16 mei 2008. Vandaag zeven jaar geleden was the day after. De dag nadat ik mijn broertje gecremeerd had. Dat was het dan. Dood, gecremeerd en enkele weken later (je krijgt de urn met as niet direct mee) ook begraven. En wat doe je dan, op zo’n day after? Met je beste vriendin, haar kinderen en haar vriend naar de Ikea. Iets heel gewoons. Met eigen ogen zien dat de wereld inderdaad doordraait, ook al stond die van mij stil. De oudste zoon van mijn vriendin sprong op een karretje en ik sjeesde met hem door de gangen. Hij kraaide het uit en ontlokte me zelfs een glimlach. Maar op enige afstand volgde het zwarte wolkje met verdriet dat boven mijn hoofd hing, en dat me telkens weer inhaalde. De jongste zoon was pas 3 maanden oud, geboren op – zo bleek later – de laatste verjaardag van mijn broertje. Hoog op het voorhoofd van de jongste telg glom een grote aardbeivlek, reden voor veel mensen nog eens een tweede blik in de Maxi Cosi te werpen op deze rode aan- en uitknop, zoals mijn vriendin de aardbei liefkozend noemde. Aan mij zagen de mensen gek genoeg niets, terwijl ik voor mijn gevoel een lichtbalk op mijn voorhoofd droeg met de tekst: hier loopt de zus van een dood broertje.

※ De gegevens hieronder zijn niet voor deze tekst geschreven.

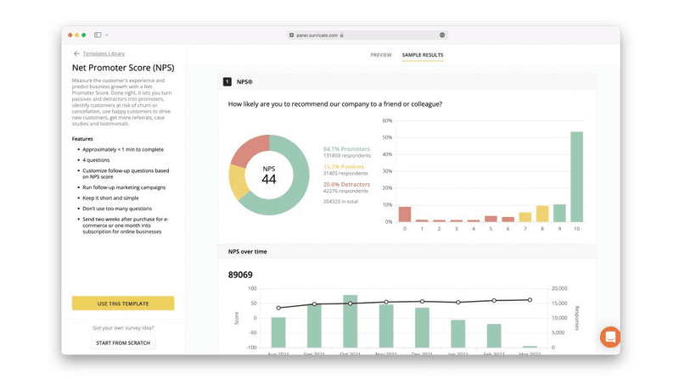Click the NPS 44 donut chart center
Viewport: 679px width, 384px height.
pos(269,175)
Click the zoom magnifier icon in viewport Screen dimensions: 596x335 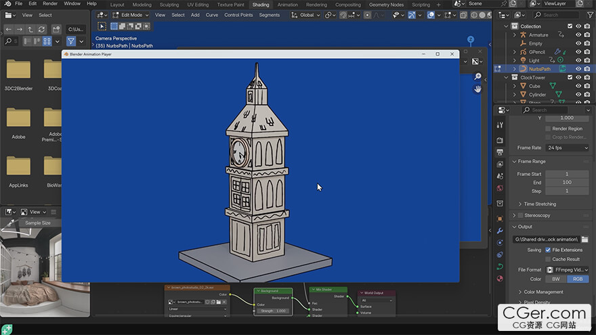coord(477,76)
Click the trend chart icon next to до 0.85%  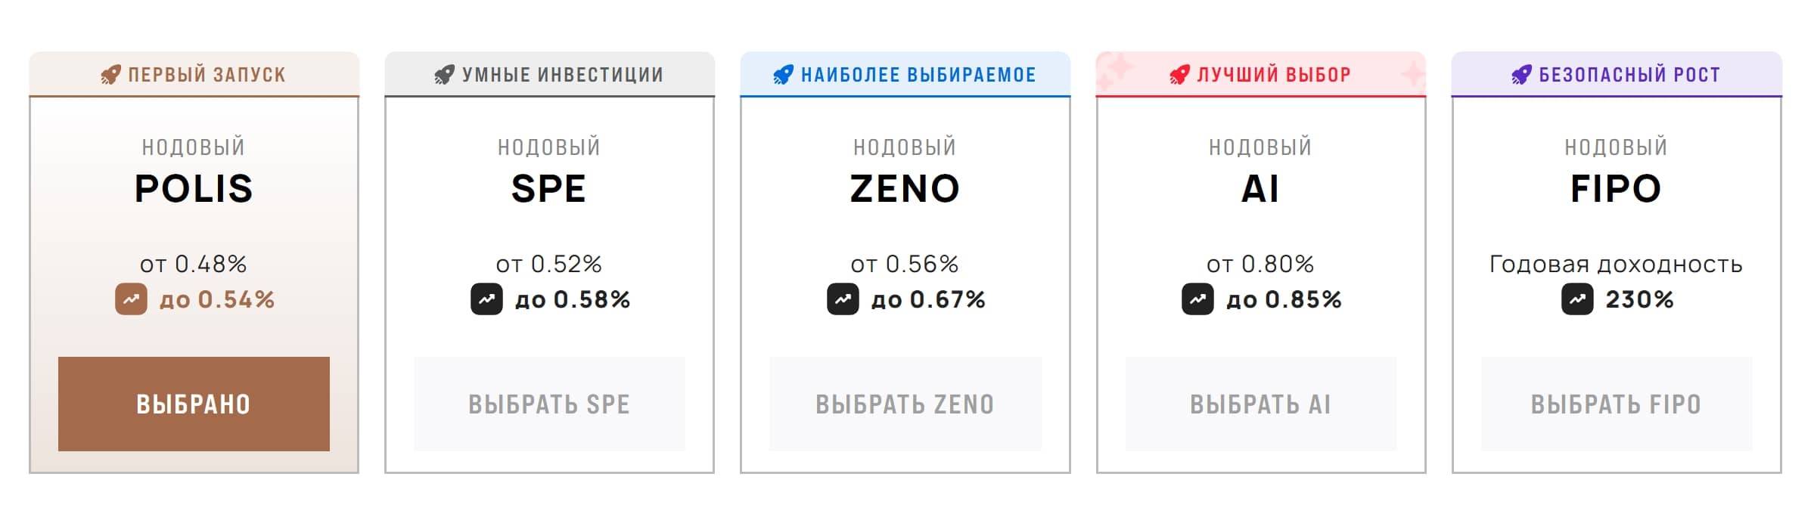click(x=1197, y=299)
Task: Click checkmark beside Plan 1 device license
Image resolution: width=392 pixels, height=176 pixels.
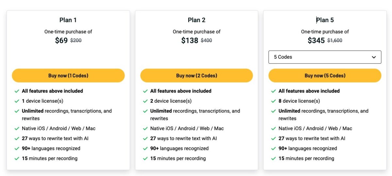Action: tap(17, 101)
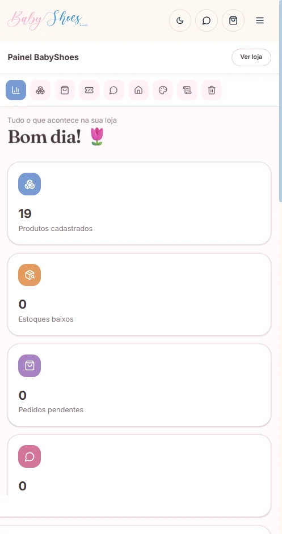Open the shopping bag cart icon in header
Screen dimensions: 282x534
tap(233, 20)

Vandaag, 16 mei 2015. Zonder me vooraf bewust te zijn van de datum, heb ik afgesproken met een vrouw die ik heb leren kennen tijdens een schrijfworkshop. We delen niet alleen onze liefde voor taal maar zijn ook lotgenoten. Zij is haar zusje kwijt geraakt. We praten over het verlies van onze broer en zus en hoe dat doorwerkt in ons huidige leven. En we vinden allebei dat de dood in onze wereld een ondergeschikte plaats heeft gekregen. Op zich goed nieuws want blijkbaar is (te vroeg) dood gaan geen schering en inslag meer, zoals in vroegere tijden. De keerzijde is echter, zo vinden lotgenoot en ik, dat de dood er soms niet lijkt te mogen zijn. Terwijl dat toch de enige zekerheid is die we hebben in dit leven: we sterven allemaal.

We nemen een broodje, drinken een zoveelste latte macchiato en gaan van onze broer en zus naar onze kinderen, mannen, banen, huizen, ouders, vrienden, hobby’s en weer terug naar onze broer en zus. Alles bestaat naast elkaar. Op de parkeerplaats van het theehuis nemen we afscheid, waarbij ik nog een uitnodiging krijg om eens samen een kijkje te nemen in het museum ‘Tot zover’ te Amsterdam. Een museum dat ‘de dood’ als centraal thema heeft. We lachen om onze eigen reactie: ‘Ja leuk, doen we!’

Terwijl ik dit stukje schrijf, kijk ik naar de foto van Koen op mijn bureau. Ik moet denken aan de uitspraak van een goede vriendin. Zij zegt: ‘De dood is een klootzak.’ Ik mag daar graag een citaat van Toon Hermans aan toevoegen: ‘Gevoel voor humor begint bij gevoel voor verdriet.’